Nato a Palermo nel 1956, Luca Flores visse con la famiglia per un periodo in Mozambico. Rientrato in Italia, a Firenze studiò al Conservatorio Luigi Cherubini. Il suo incontro con il jazz risale ai primi anni ’70: e diventerà presto uno dei massimi esponenti nazionali del jazz. Lunghissima la lista degli artisti con i quali ha collaborato, così come quella delle sue esibizioni. Nell’ottobre del 1987 esplode la malattia mentale che lo accompagnerà per il resto della vita: un disagio crescente, che lo porterà, il 29 marzo del 1995, a togliersi la vita nella sua casa di Montevarchi dove viveva da anni. Qui il ricordo che avevamo raccolto da Enzo Brogi nel trentennale dalla morte.
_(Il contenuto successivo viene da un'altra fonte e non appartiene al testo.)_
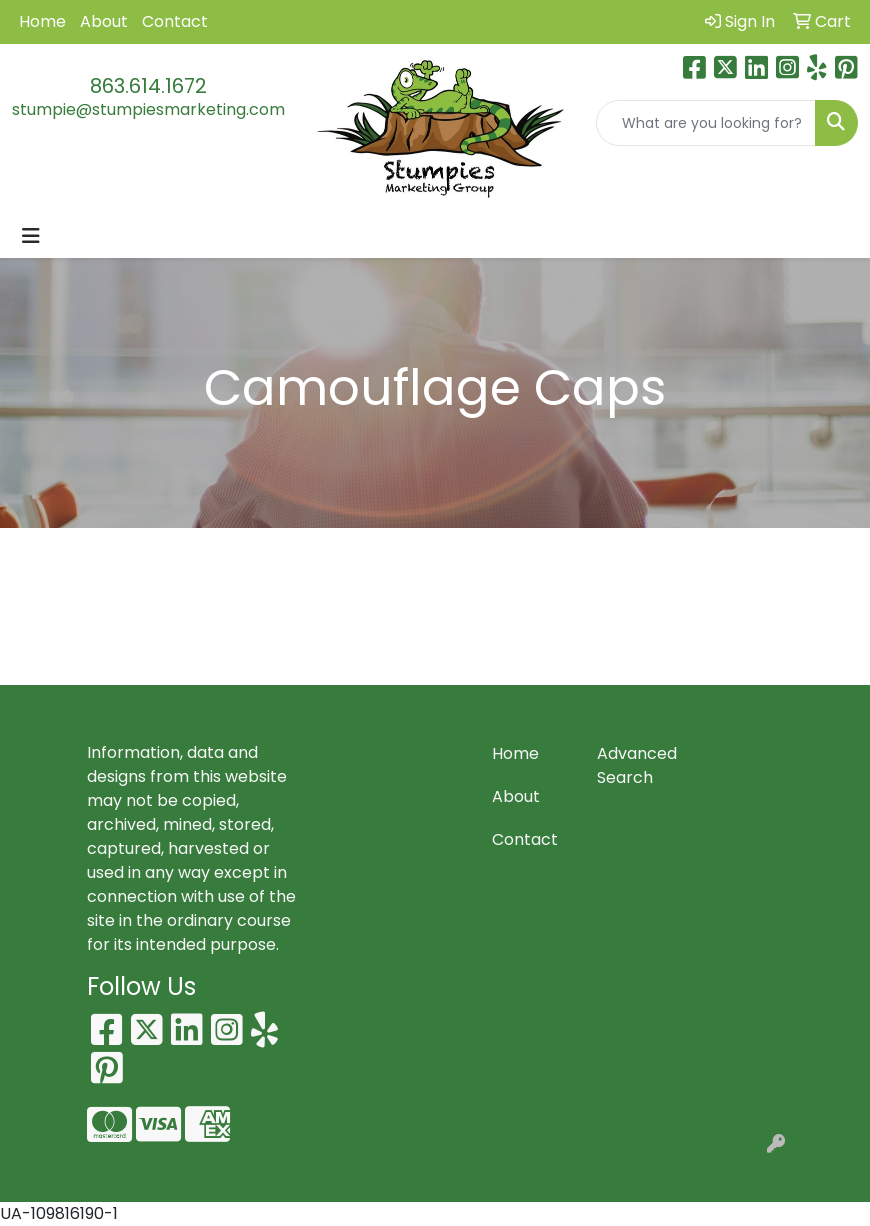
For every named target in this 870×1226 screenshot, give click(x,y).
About (104, 21)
Gli eventi per ricordarlo si aprono venerdì 27 alla Casa del Popolo di Montevarchi, dove nella sala grande andrà in scena “Luca Flores 30 anni dopo”, una serata che sarà condotta da Enzo Brogi, che racconterà chi è stato il jazzista palermitano trapiantato in Valdarno, attraverso i ricordi video di straordinarie personalità della cultura e musica italiana quali i jazzisti Stefano Bollani e Paolo Fresu, il grande batterista e percussionista Tullio De Piscopo, il cantante Simone Cristicchi e Walter Veltroni che su Flores ha scritto un libro “Il disco del mondo. Vita breve di Luca Flores, musicista”. Alternati ai ricordi, saranno eseguiti brani dello stesso Flores trascritti dal pianista valdarnese Francesco Mencarini, che suonerà anche altri pezzi di musica classica e jazz, su cui balleranno le danzatrici Michela Baldi e Francesca Bigazzi dello Studio Caroline.
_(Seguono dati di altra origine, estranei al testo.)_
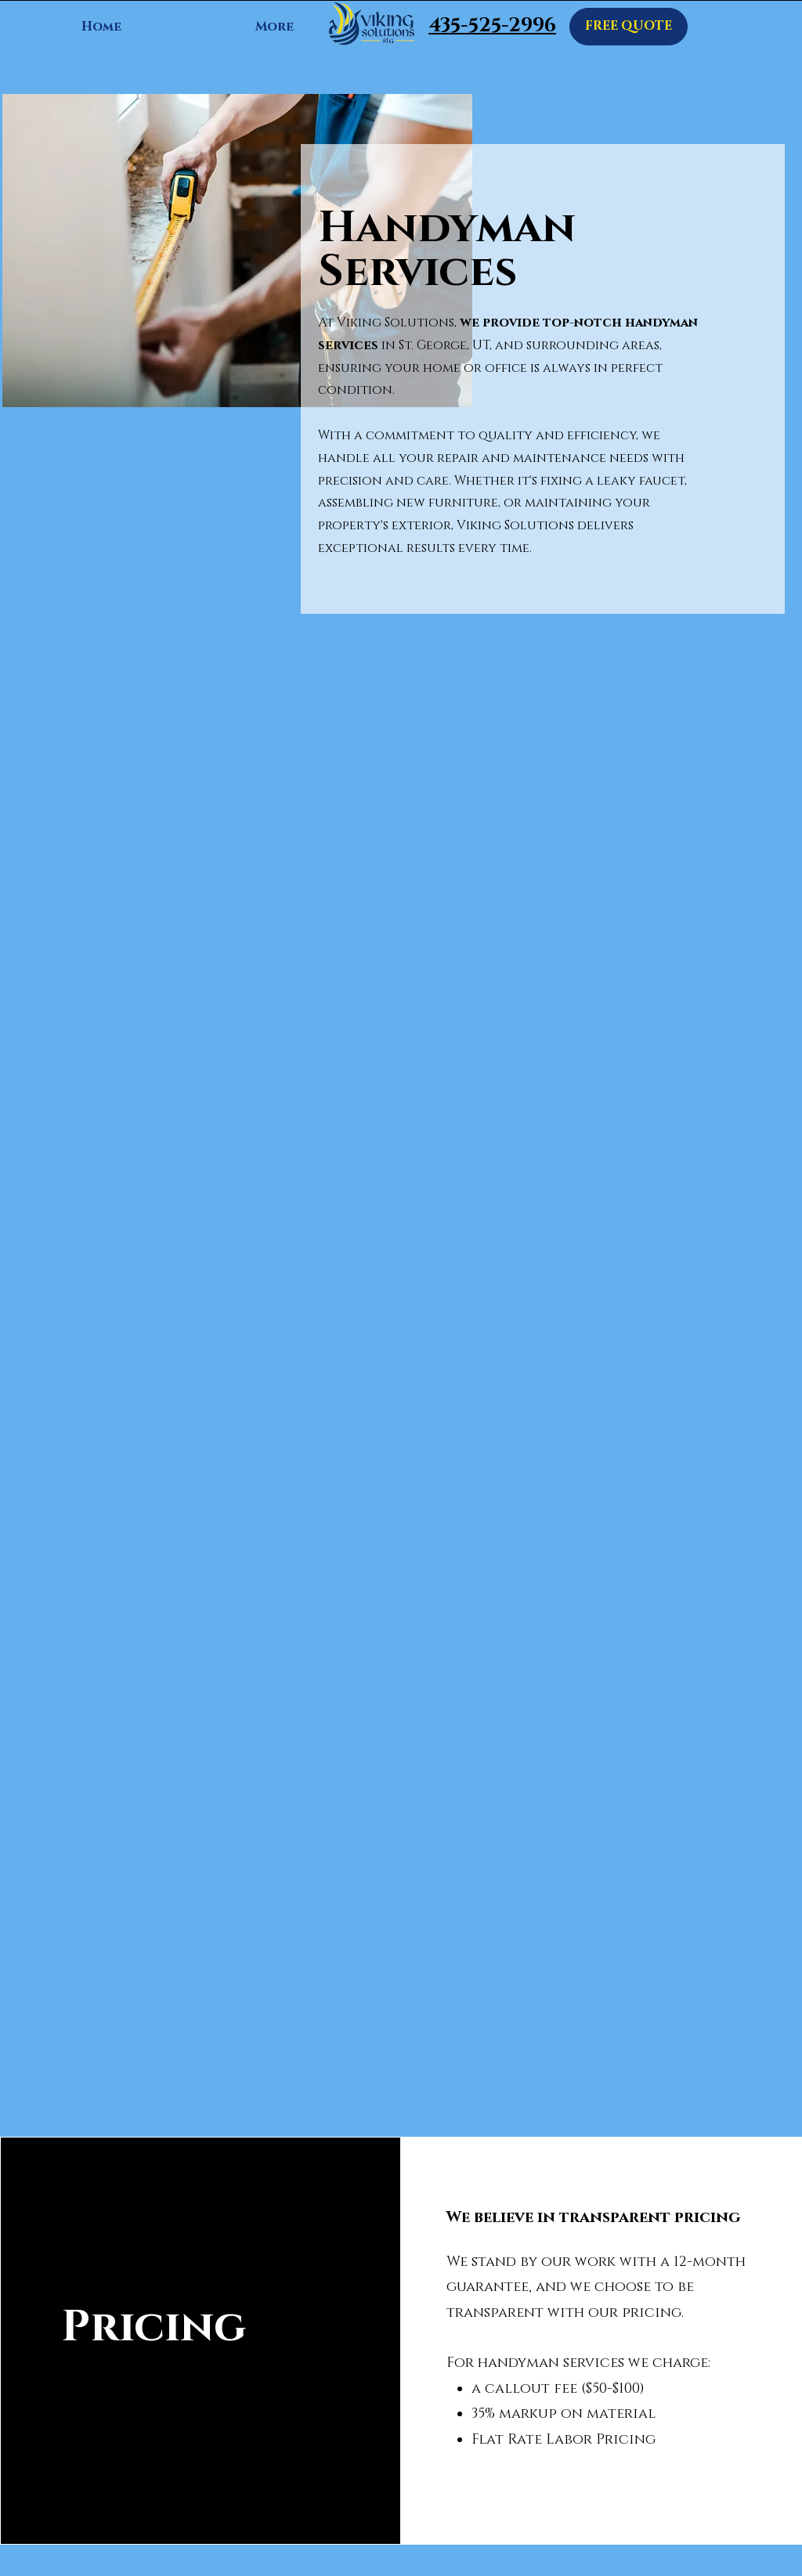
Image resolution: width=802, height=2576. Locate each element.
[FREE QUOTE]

Sabato 28, alle 21, sarà proiettato il film di Riccardo Milani “Piano Solo” che trae ispirazione dal libro di Veltroni. La proiezione sarà alla Multisala Cine8 di Montevarchi e vedrà la partecipazione dello stesso regista.
Domenica 29 invece si chiuderà la tre giorni all’auditorium di Loro Ciuffenna a partire dalle ore 16, con lo stesso programma del venerdì sera, così da chiudere un giusto tributo per questo straordinario artista jazz. La parte tecnica e la curatela artistica è di Stazione Acustica, formazione nata a Montevarchi dai giovani musicisti Mattia Alberto Righeschi (batteria) e Roberto Biondi (pianoforte) che eseguiranno, assieme a Gaia Mazzoli (voce) alcuni brani, fra cui uno dedicato a Flores da Simone Cristicchi ed un altro di Luigi Tenco, autore che lo stesso Flores amava.
I promotori della tre giorni sono il Comune di Loro Ciuffenna, Stazione Sonora, la Cooperativa Progresso Montevarchi, il Circolo ARCI Rinascita Montevarchi, Multisala Cine8 che hanno incontrato il contributo di Regione Toscana ed alcuni sponsor privati, quali Banca del Valdarno, GFI e le cooperative S.A.G. e K2B, che hanno coperto interamente le spese sostenute consentendo così la possibilità al pubblico di partecipare gratuitamente. L’evento è organizzato con la partnership di Valdarnopost, che nel tempo ha sempre ricordato Luca Flores, e dello Studio Danza Caroline di Montevarchi da cui provengono le due danzatrici che faranno parte delle due giornate di tributo.